HI! this article might help http://www.ethiopianreview.com/health/201002/?p=146049
Total YES on learning how to energy yourself in endurance efforts. I can't drink straight Gatorade or something like gu when riding, my guts turn to mush. I only have water in my camelback(and start out well hydrated, this begins a few days/week before and you can't do this right before the event to "catch up"), I sip it all along the way and avoid dumping a large amount of water in my stomach at one time, which I hate the sloshing feeling too. I take dense/high calorie food--dried fruit(cut up into bits), nuts, PBJ sandwich I eat by the bite, and a Snickers bar for bonking(emergency). I like the dense food, it's small volume doesn't feel like anything in my stomach, and I nibble all along the way so there's never a lot of stuff in my stomach that sucks energy for digestion and I have a steady trickle of stuff going through to keep energy up. The trail mix combo also has carb/fat/protein--you need that balance.

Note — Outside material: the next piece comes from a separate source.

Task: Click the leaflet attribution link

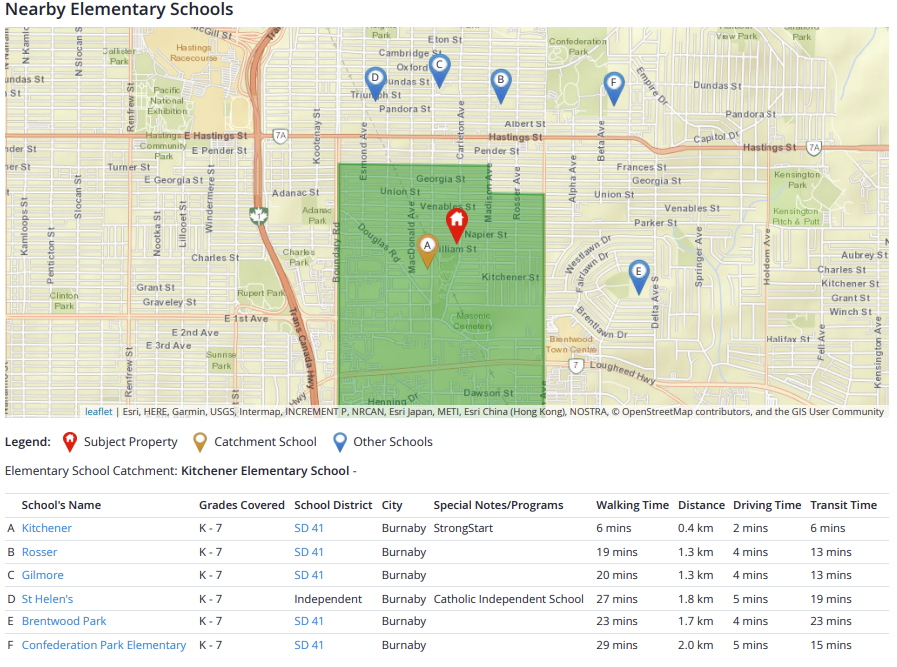Action: [98, 411]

How I eat in the morning and supper(after, during recovery) makes a difference too. Best breakfast is yogurt(1 cup) with granola(1/3 cup) and a cup of oj. At least an hour before leaving. If I haven't pooped(sorry) a cup of strong coffee to get that over with. At the end of the day I first either drink a big glass of milk or a hunk of meat and a big cold drink, then dinner has a nice hunk of protein and carbs like beans, big salad, lots of water. Then I have all night to absorb that, digest it, store it, recover for the next day.
This is what works for me, your mileage might vary. THis is what I've done both riding the dirt bike 90-100 miles of trail a day over several days, and several days of 75+ miles of bike touring(which I don't like to stop and fart around during).

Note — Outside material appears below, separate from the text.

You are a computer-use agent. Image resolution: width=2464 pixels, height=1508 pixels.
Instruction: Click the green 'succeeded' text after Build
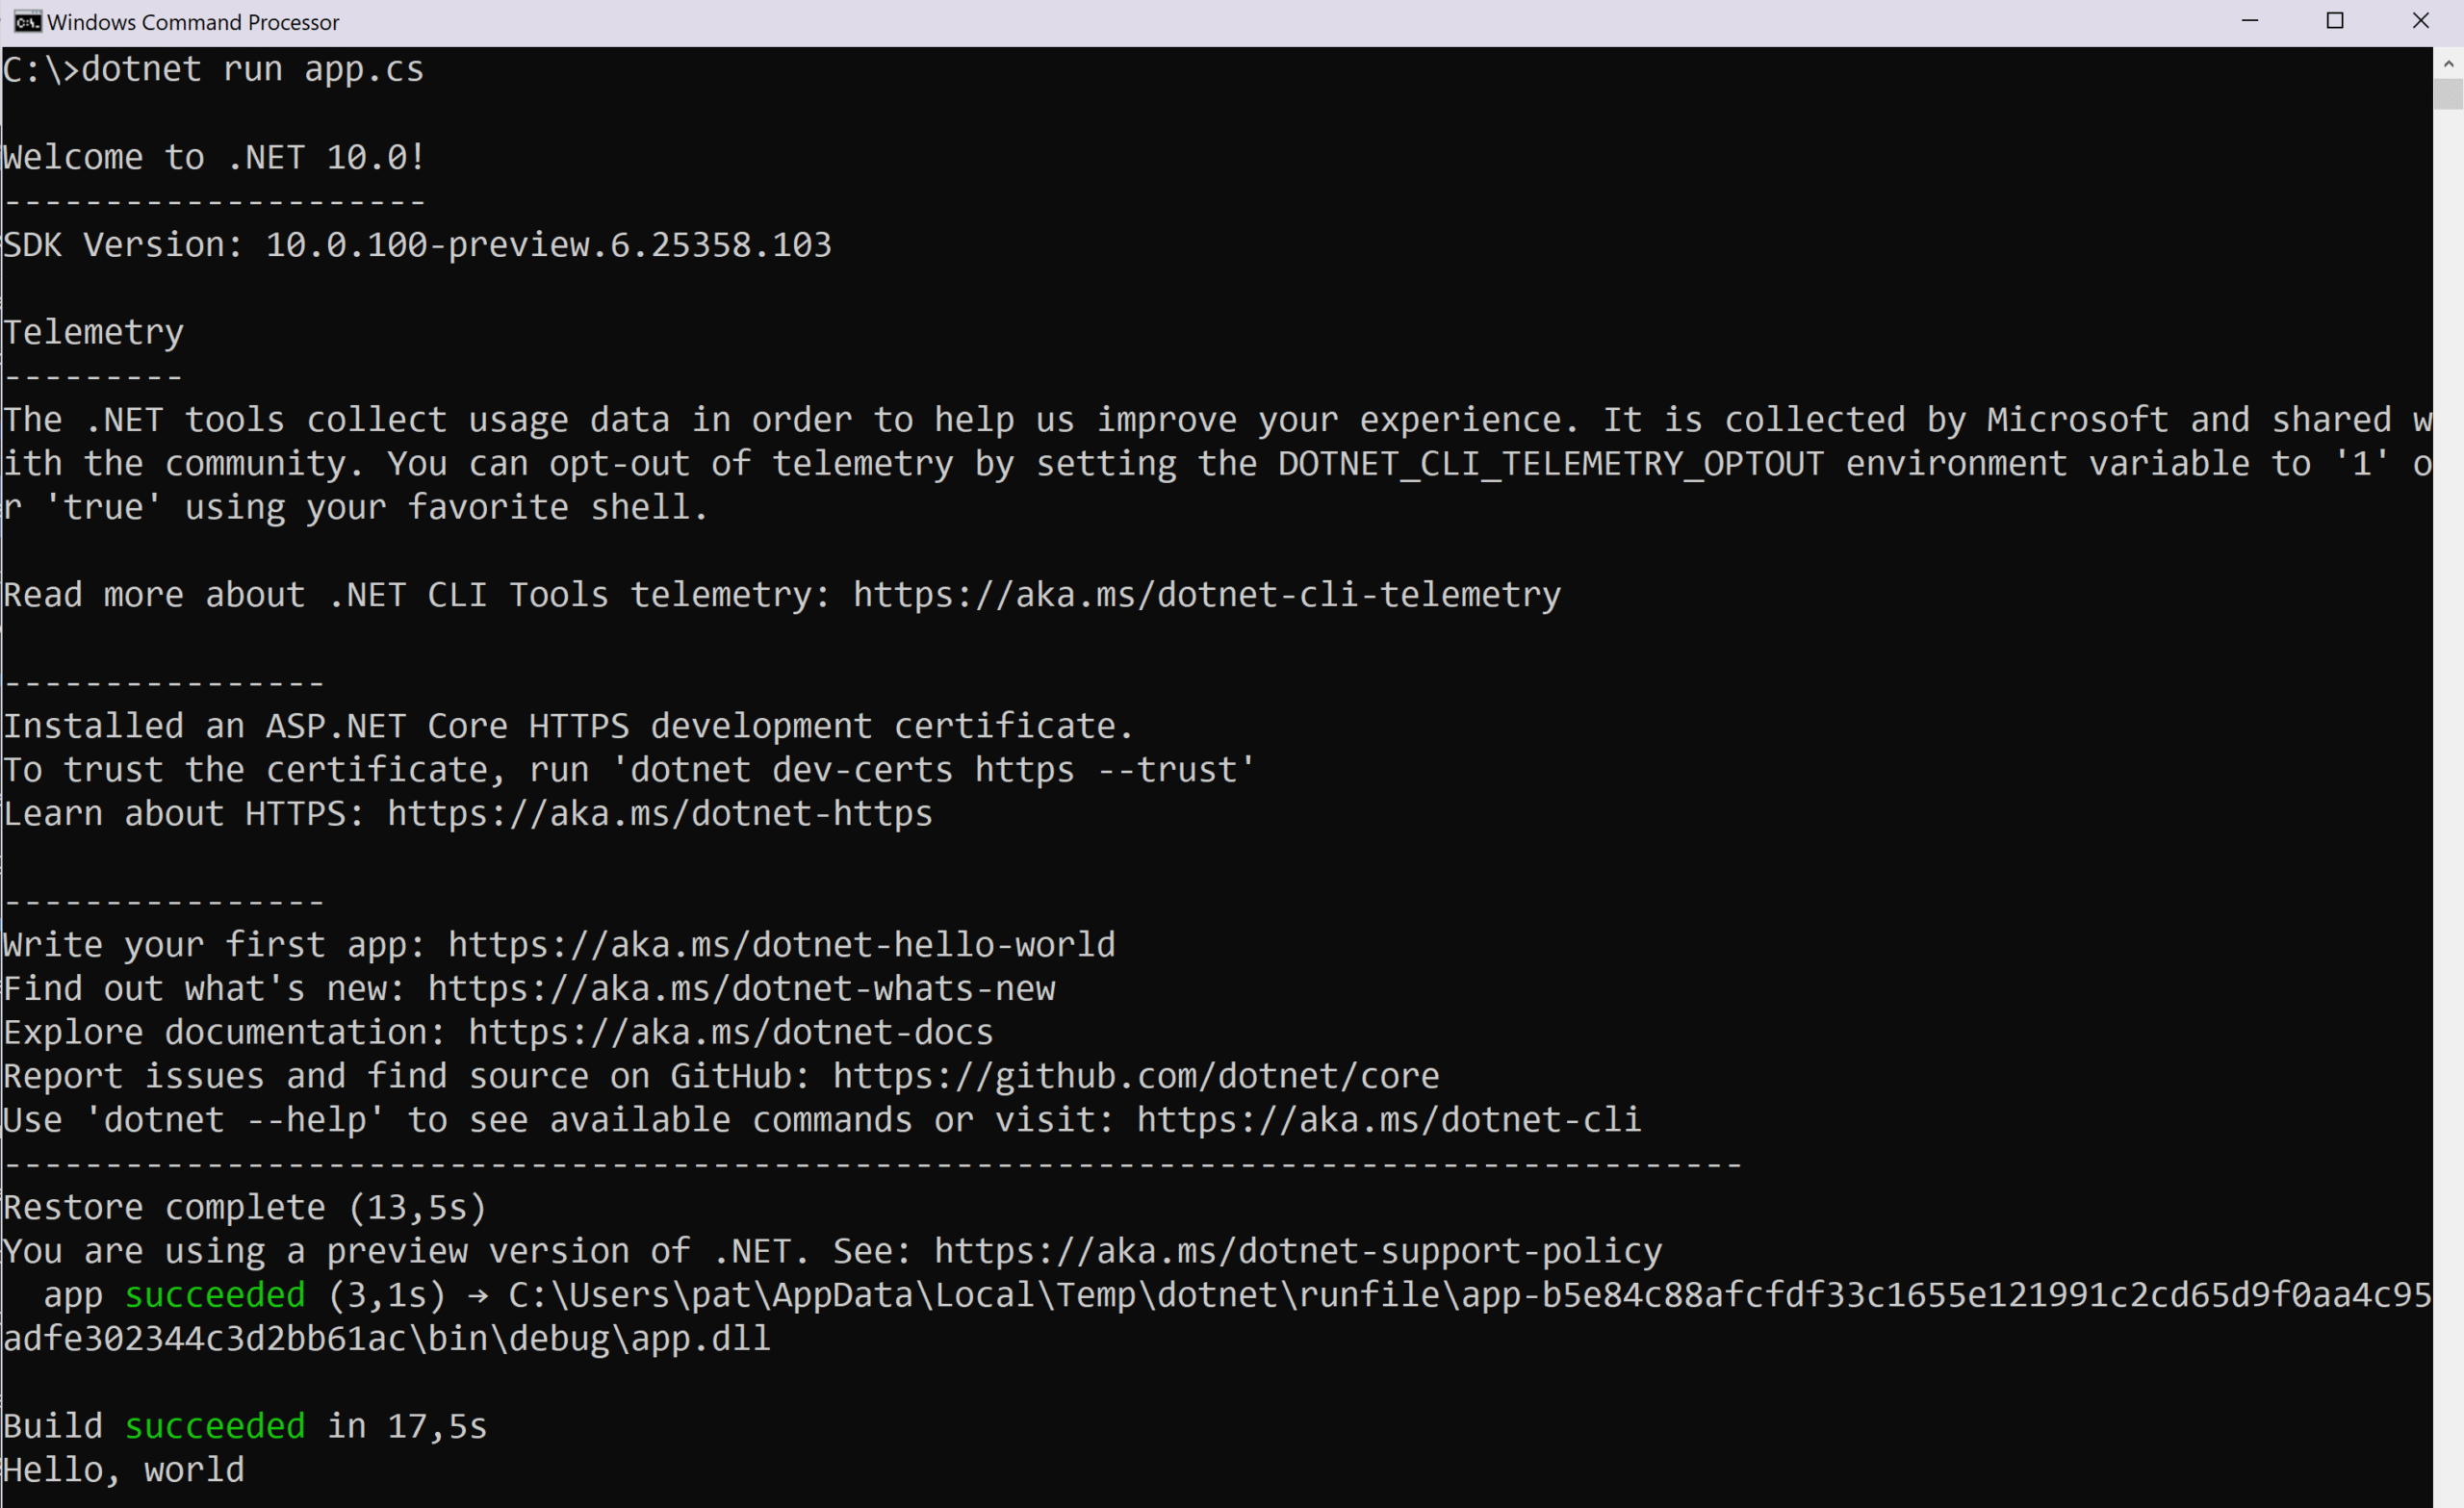pos(215,1426)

Keeping the brain sharp and focused so you can make good technical decisions is something people kinda forget about too, while they focus on power. Keeping your brain alert also makes a huge difference in attitude, if you keep up your grrrr you're able to pull stuff out of nowhere when you think you've got nothing left to give.
But all of this is not at peak effectiveness unless you've done the homework to teach your body to burn the energy more efficiently--ie your cardio is fit as possible, more volume per stroke.